Palermo, Teatro Massimo, stagione concertistica 2018
Orchestra del Teatro Massimo
Direttore Valentin Uryupin
Violino Andrea Obiso
Pëtr Il’ič Čajkovskij: Concerto per violino e orchestra in Re maggiore op. 35; Sinfonia n.5 in Mi Minore op.64.
Palermo, 11 Febbraio 2018
Esistono delle serate, nella storia di un teatro, destinate a lasciare un’impronta della propria aura. Serate felici, limpide, piene. Ieri, 11 Febbraio, il concerto che il Teatro Massimo di Palermo ha dedicato a Čajkovskij ha rappresentato uno di quei momenti. Senza timore di smentita. Il sold out sulla locandina all’ingresso del foyer denotava la grande aspettativa che il pubblico avesse per il secondo appuntamento della stagione concertistica. In programma il Concerto per violino e orchestra e la Quinta Sinfonia di Čajkovskij.
Violino solista, il palermitano Andrea Obiso, enfant prodige cresciuto al Conservatorio di Palermo e subito proiettato alla ribalta internazionale. Alla conduzione, il vincitore dell’ultima edizione della Sir Georg Solti International Conductor’s Competition di Francoforte, il giovane ucraino Valentin Uryupin. Obiso, piglio da grande, con il suo Guarneri del Gesù del 1741, ha interpretato con sicurezza e precisione la parte solista, fraseggiando con l’orchestra, lanciandosi ora con grande intimismo nelle liricità pensose ora, con ardore, nelle tante battute virtuosistiche della partitura.
Uryupin ha trovato empatia con l’orchestra del Teatro. Energico ed appassionato, ha diretto con impeto i maestri e il solista nei tre movimenti del concerto.
Scritto tutto d’un fiato nel 1878, il Concerto fece fatica ad imporsi nel favore della critica e del gusto ma Čajkovskij ne difese sempre i pregi. La complessità della parte solistica, l’orchestrazione rutilante, il lirismo profondo e l’esplosione del Rondò finale lo resero, a ragione, immortalato nella sua poetica energia.
Al Massimo, il Concerto di Čajkovskij ha suonato intenso ed emozionante. Vibrante e malinconico. Ha strappato lunghissimi minuti di applausi e imposto due volte al bis il giovane, generoso, violinista che, a casa sua, è stato pienamente a proprio agio. Malinconica e fatale, la Quinta Sinfonia ha occupato la seconda parte del programma. Scritta rapidamente nel 1888, nacque in un momento di forte impeto creativo; ne scrisse infatti lo stesso autore alla sua mecenate:
“Voglio mettermi a lavorare alacremente; sento in me un impulso fortissimo di dimostrare non solo agli altri ma a me stesso che la mia capacità di comporre non è esaurita […]. Non so se le ho già scritto che lavoro a una Sinfonia. Dapprincipio procedevo a stento, ma ora sembra che l’illuminazione sia scesa sul mio spirito”.
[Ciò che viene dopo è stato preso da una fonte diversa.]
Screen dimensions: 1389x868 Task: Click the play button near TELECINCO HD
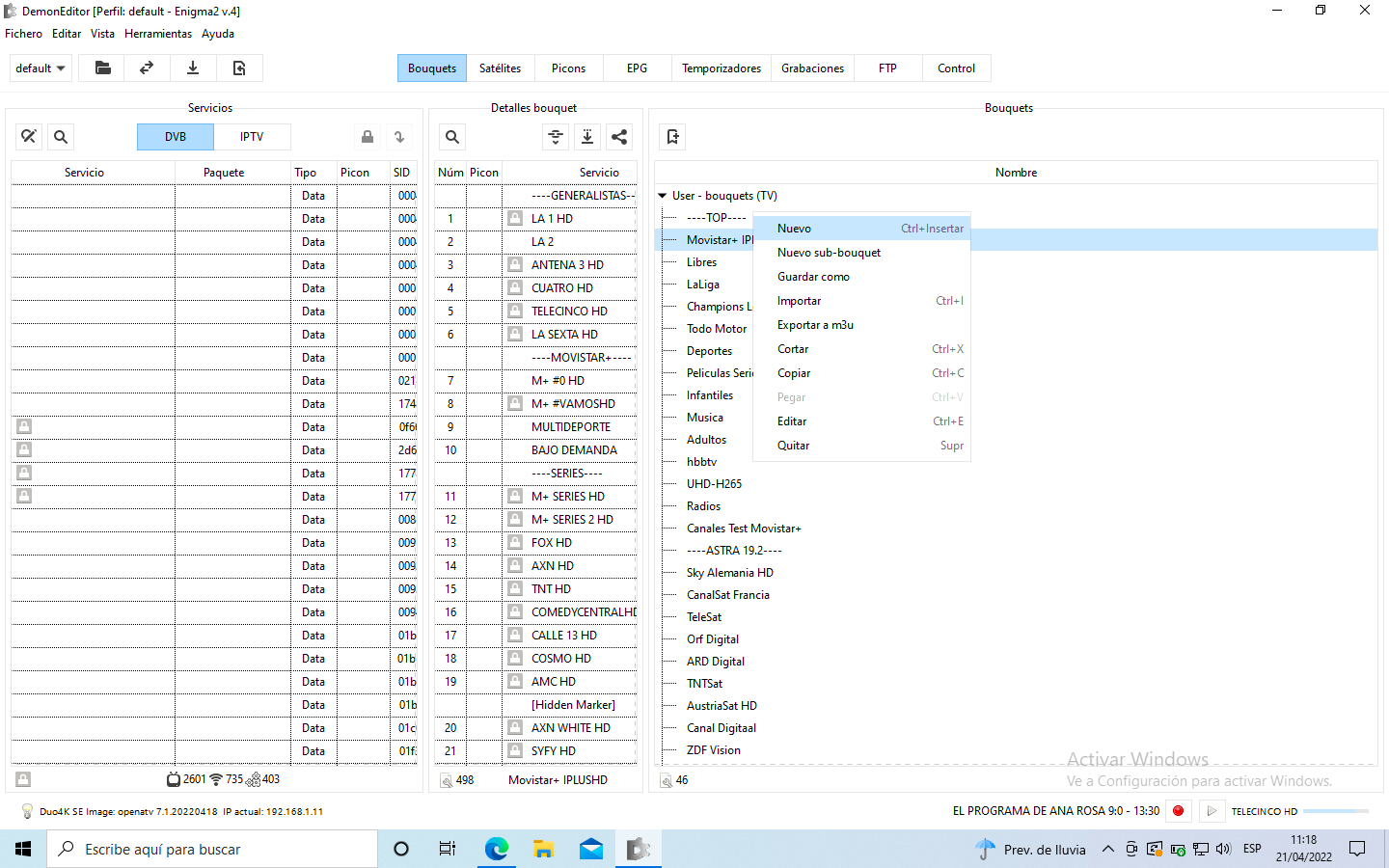point(1212,811)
L’intera composizione pone al suo centro il tema del fato, inteso nella sua irreversibilità, nella sua forza schiacciante. La sensibilità di Čajkovskij restituisce una musica pensosa, autunnale. Intimistica e malinconica. Salvo poi, nel finale, lasciarsi sedurre dal trionfalismo e dalla vivacità. Entusiastico e vigoroso, Uryupin ha saputo guidare l’orchestra del Teatro Massimo, che ha suonato con precisione e passione, nel cangiare dei colori della partitura. L’umbratilità, cupa e pesante, dei legni e degli archi gravi nell’esposizione del tema dominante, è stata resa egregiamente, così come, trionfante e trascinante, è stato il finale.Un prolungato, sincero, applauso ha consegnato alla memoria una bella serata di musica.